Another study found that lawyer mediators stress legal knowledge and skills, such as learning the facts, while social workers emphasize conflict resolution theory, interviewing, and problem-solving. This was true even when both groups were exposed to both types of content in their mediation training.
Mediation Skills & Process
When attorney-mediators emphasize clarifying the facts at the expense of the relationship and communication issues, they may see their legal expertise as the key to settlement. When this happens, creative, more profound resolutions are frequently missed. Building opportunities and preserving or repairing relationships to the parties’ mutual advantage aren’t explored or fleshed out. Why? Because although life isn’t a competition, legal education makes it seem like one.
Attorneys still need extensive training in mediation after law school. Legal education fails to sensitize, and may even desensitize, lawyers to the emotional dimensions and hidden agendas involved in the search for adversarial solutions to their problems. The case method causes students to examine legal issues abstractly as if they were separated from human nature. At the appellate level, even the most emotional human issues are distilled into pure questions of family law and hypothetical facts despite the reality that few clients’ problems are devoid of emotional content.
To answer the question posed: No, the mediation process is not a natural extension of the practice of legal training and experience. Mediation does not fit conflict into boxes or limit what can be considered by a party or why. Emotions and creative remedies can be considered. The repair of “irrelevant” relationships can be undertaken. The court is a zero-sum game.
While transactional attorneys make deals, their training in an inherently adversarial system likely pulls them away from collaborating and towards competing. Put simply, dispute resolution requires skills and knowledge not taught by the standard family law school curriculum.
Is legal knowledge necessary to achieve resolution or ensure justice?
Whether legal knowledge is necessary to resolve a dispute depends on the barriers to settlement and the possible incentives to settle.
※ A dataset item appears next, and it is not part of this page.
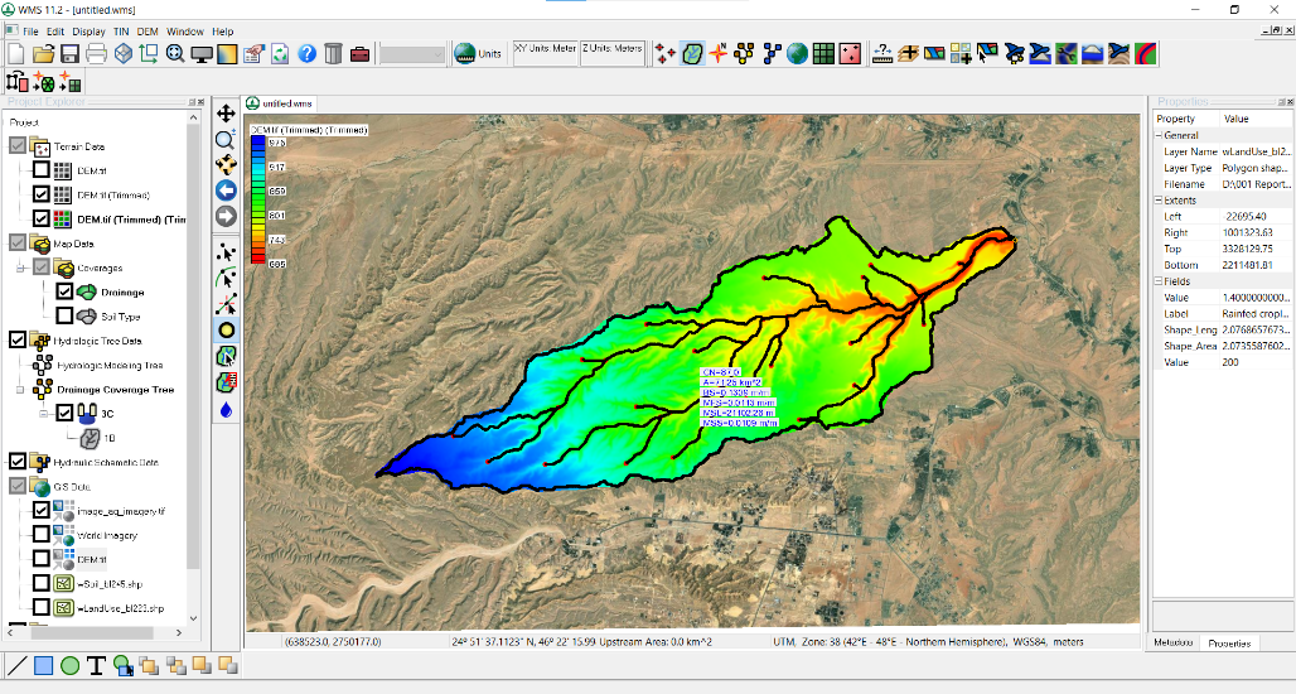1296x694 pixels.
Task: Switch to the Metadata tab
Action: click(x=1172, y=643)
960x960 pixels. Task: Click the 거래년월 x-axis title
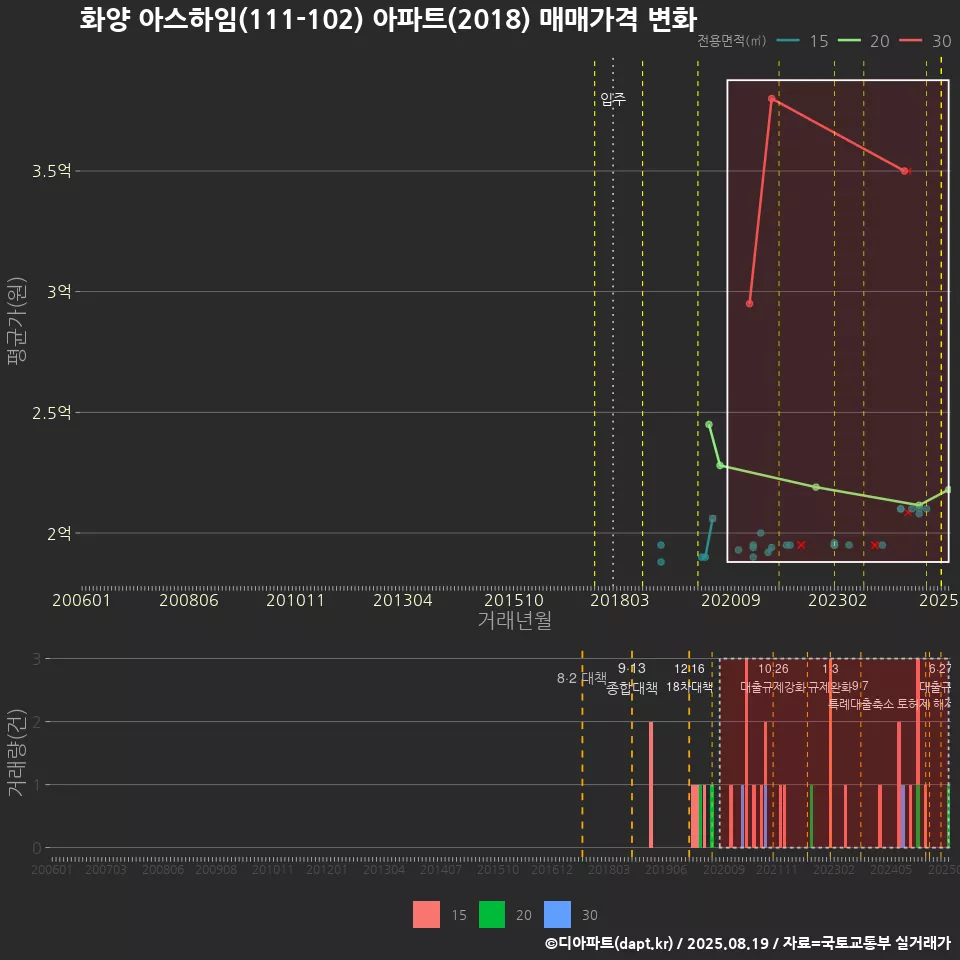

The parties’ differing interpretation of the family law is the main obstacle to settlement, so they may be looking to the mediator as an impartial expert to give an unbiased opinion about the strength or weakness of the case. In this situation, legal knowledge is required. (Some may say that the parties seek an early neutral evaluation.)
However, some mediation sessions are court-ordered, and the parties lack the sophistication and resources to obtain a separate ENE. Parties often seek an evaluative mediation that exposes the weakness of both sides’ cases or the relative strengths. While there is an argument that it is impossible to evaluate without favoring one side or the other, this is an argument about the relative strength of each particular case. It is not partial to tell B that A has a better case if that is true, especially if both parties were aware of the possibility.
Some codes of ethics distinguish between giving legal information and legal advice. However, as other commentators have noted, it is easy to present advice as information and sometimes difficult to differentiate between the two.
Of course, a legal evaluation may not be necessary if the basis for settlement is not legal. Examples are economic need, litigation fatigue, preservation of a meaningful relationship, or an apology. So, the answer to the question posed is, “It depends.“
Final Thoughts
At times, legal education and experience benefit the parties. At other times, they are not needed at all. However, in either case, the attorney-mediator should obtain further training in mediation to counter the inherently competitive, non-collaborative bias in his or her background.